» **TASK REQUIREMENTS**
Exactly reproduce the lines from the line bearing "Toggle Intel AVX-512 Disabled value" through the end of the listing, inclusive of both; pictures are to be omitted.

=== Section Start ===

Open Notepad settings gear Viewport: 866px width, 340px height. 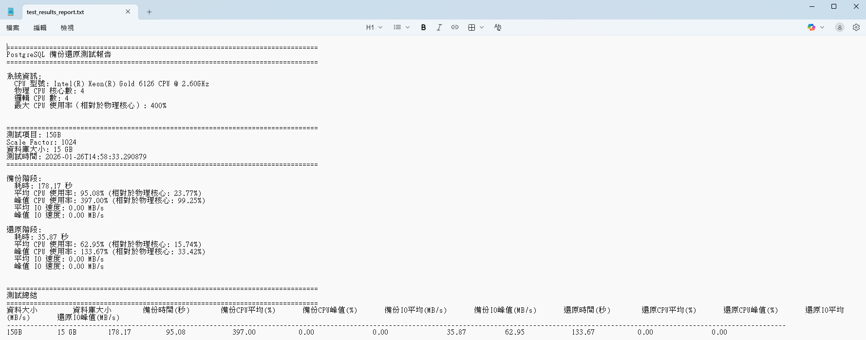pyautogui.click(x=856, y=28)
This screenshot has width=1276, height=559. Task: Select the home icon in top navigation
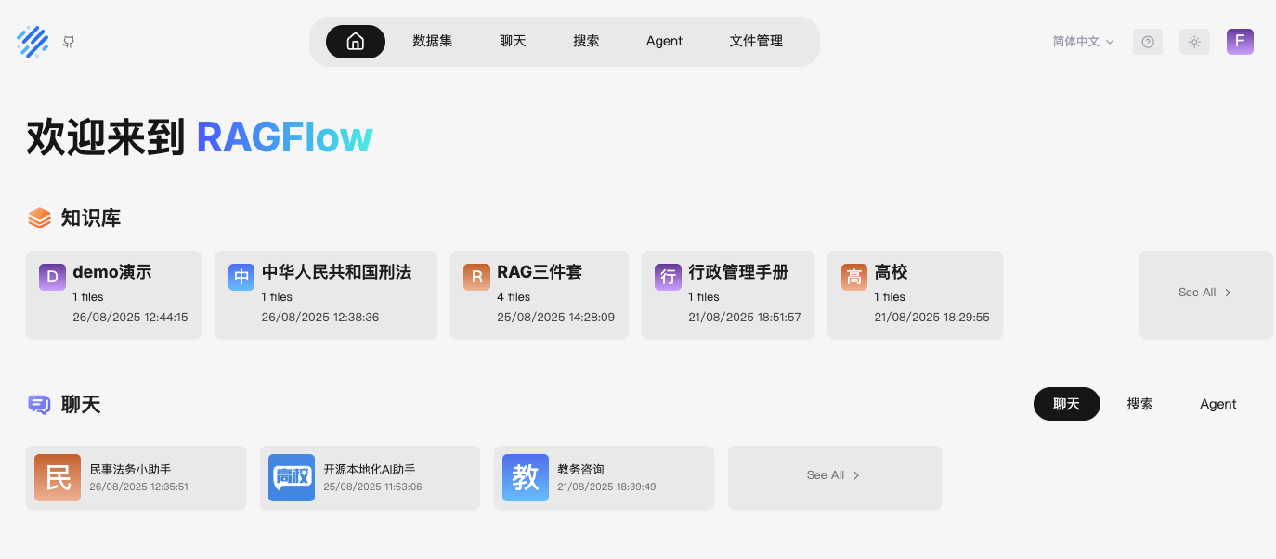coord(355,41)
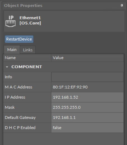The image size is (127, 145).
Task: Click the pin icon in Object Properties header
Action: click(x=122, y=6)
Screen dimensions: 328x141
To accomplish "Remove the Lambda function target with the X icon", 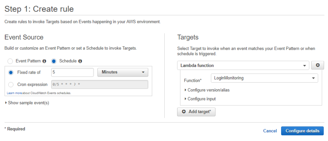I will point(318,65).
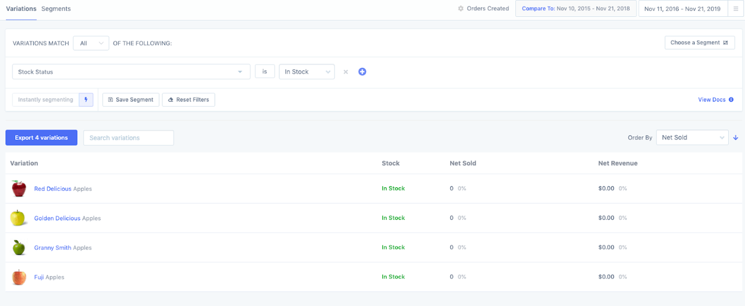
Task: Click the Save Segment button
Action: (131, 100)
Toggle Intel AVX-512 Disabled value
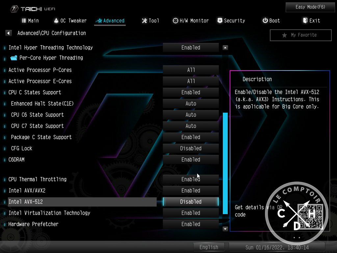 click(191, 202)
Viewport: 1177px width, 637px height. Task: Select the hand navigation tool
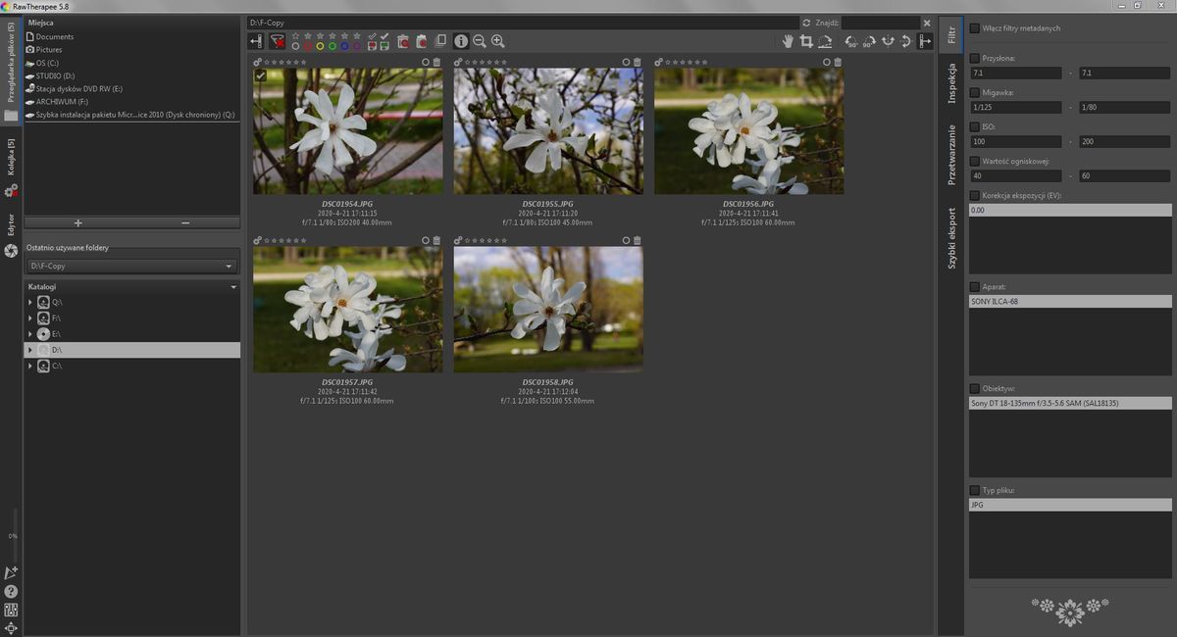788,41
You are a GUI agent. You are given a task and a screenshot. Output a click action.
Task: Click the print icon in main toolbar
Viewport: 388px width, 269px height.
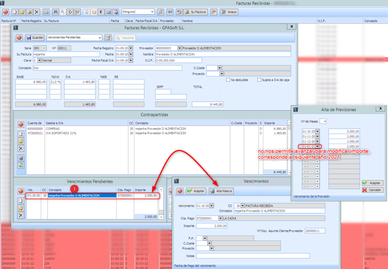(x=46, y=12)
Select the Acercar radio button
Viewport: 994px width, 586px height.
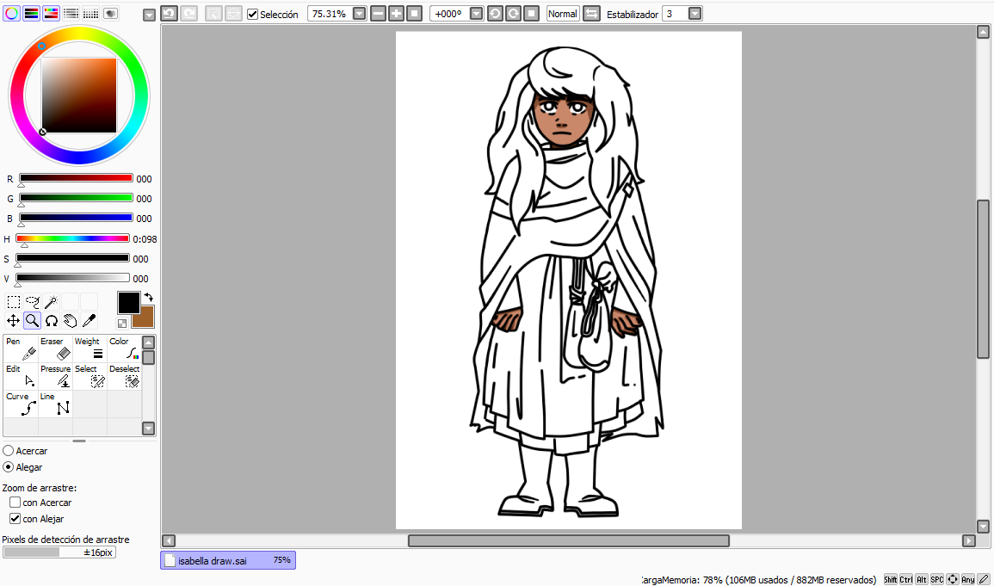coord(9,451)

=== Section End ===

» **ANSWER SPACE**
Toggle Intel AVX-512 Disabled value
 click(191, 202)
Viewport: 1177px width, 637px height. Task: Select the hand navigation tool
788,41
You are a GUI agent. You are given a task and a screenshot. Output a click action.
Task: Click the print icon in main toolbar
Viewport: 388px width, 269px height.
(x=46, y=12)
Select the Acercar radio button
Viewport: 994px width, 586px height.
coord(9,451)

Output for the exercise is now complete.